Governmental Sharing

Following George Washington's example, some outgoing members of the Bush administration pass along four years of know-how

January 22, 1993

THE transference of executive power from one administration to the next, while elegant in concept, is often not so pretty in practice. For a member of an outgoing administration, the time between the first Tuesday in November and the inaugural in January is too often spent in confusion, in anger, on a well-deserved vacation, or in search of employment.

Often, very little thought is given to the transfer of what the outgoing officeholders learned while they held the public trust. That's an unfortunate byproduct of the winner-take-all election cycle that political parties and the media have created every four years.

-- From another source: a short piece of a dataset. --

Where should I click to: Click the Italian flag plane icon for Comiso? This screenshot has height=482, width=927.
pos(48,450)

George Washington warned of the excesses of political parties, claiming that they "distract public councils, enfeeble the public administration and agitate the community with ill-founded jealousies and false alarms."

This admonition was one of several items of advice included in the first president's farewell address on Sept. 17, 1796. In that message, Washington left his countrymen a written account of the sentiments, reflections, and observations of a chief executive who had "contributed toward the organization and administration of the government the best exertions of which a very fallible judgment was capable."

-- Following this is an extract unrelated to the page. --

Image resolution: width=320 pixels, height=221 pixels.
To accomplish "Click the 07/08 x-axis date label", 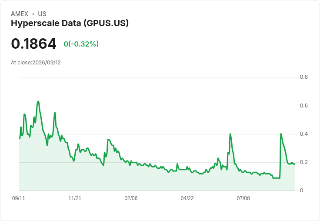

The address was Washington's "political testament," a valedictory to the people who had entrusted him with the nation's highest office.

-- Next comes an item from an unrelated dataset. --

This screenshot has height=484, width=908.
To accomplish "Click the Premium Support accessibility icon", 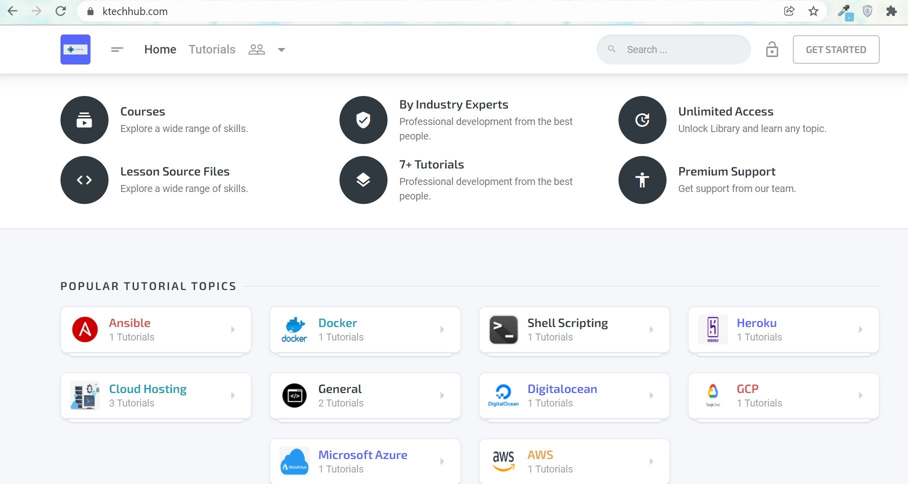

It was also an account of what he learned while holding that office: of the sanctity of the union; of the efficacy of the Constitution; of the divisiveness and distractions of political parties; of the importance of separating federal departments and functions; of the need for a dispassionate foreign policy.

On Monday, Jan. 11 at the campus of American University, an unpretentious yet similar "debriefing" was given by US Secretary of Education Lamar Alexander and David Kearns, the deputy secretary, along with a few presidentially appointed members of their executive team.

The session was organized and taped for television by the Education Commission of the States (ECS), a bipartisan national organization dedicated to the furtherance of education reform in the communities and states that pay 93 percent of the country's annual education bill.

While markedly less solemn than George Washington's political testament, the American University session turned out to be a constructive venture.

Opening the meeting, Frank Newman, president of ECS, leapt quickly to the point: "What we want to find out from you who have been entrusted with federal office for the past few years are answers to the following questions: What were you doing? Why were you doing it? What did you learn?"

What ensued was lively, introspective, and historically useful. The videotape will be employed by ECS as a teaching tool for legislators, school superintendents, parents, teachers, governors, and others who may want to know what the Bush administration has been doing in education during its term in office and how that might compare with the proposals and record of the Clinton administration four years from now. Mr. Newman has already spoken with Education Secretary-designate Richard Riley about a similar

televised briefing and debriefing at the beginning and end of his term.

About the same time that the education department's "debriefing" was being prepared, Adm. James Watkins, at his office a few blocks away on Independence Avenue, was putting the finishing touches on a report of his own.

It took the form of a letter to the multitude of committees with jurisdiction over the Department of Energy's programs and appropriations. It included a thorough discussion by the outgoing secretary of the mission that he had undertaken, his successes and failures, what he had learned, and what still needed to be done.

The American University "debriefing" and the energy department's end-of-term summary may suggest a better way to conduct rites of political passage.

Why not ask Cabinet members and their senior officers to use the time between election and the end of December to prepare a written report or testament about what they set out to accomplish, what was actually done, and what was learned? That compilation of reports would be published and presented to the new Congress in early January.

In the days immediately prior to inauguration, committees with jurisdiction over the subject matter of a particular Cabinet department would make time available to hear Cabinet officers who wish to discuss or pass along any advice or recommendations they might have for the new government.

Such a process, I believe, would give dignity and purpose to the end of a term of office. It would enhance the historic record. It would clarify the sometimes mixed signals currently being sent to citizens who dare to answer a call to public service. It would provide meaning and mission for retiring officials during the time between election and inauguration.

And maybe, just maybe, it would add a scintilla of wisdom and perspective to the science and art of governance.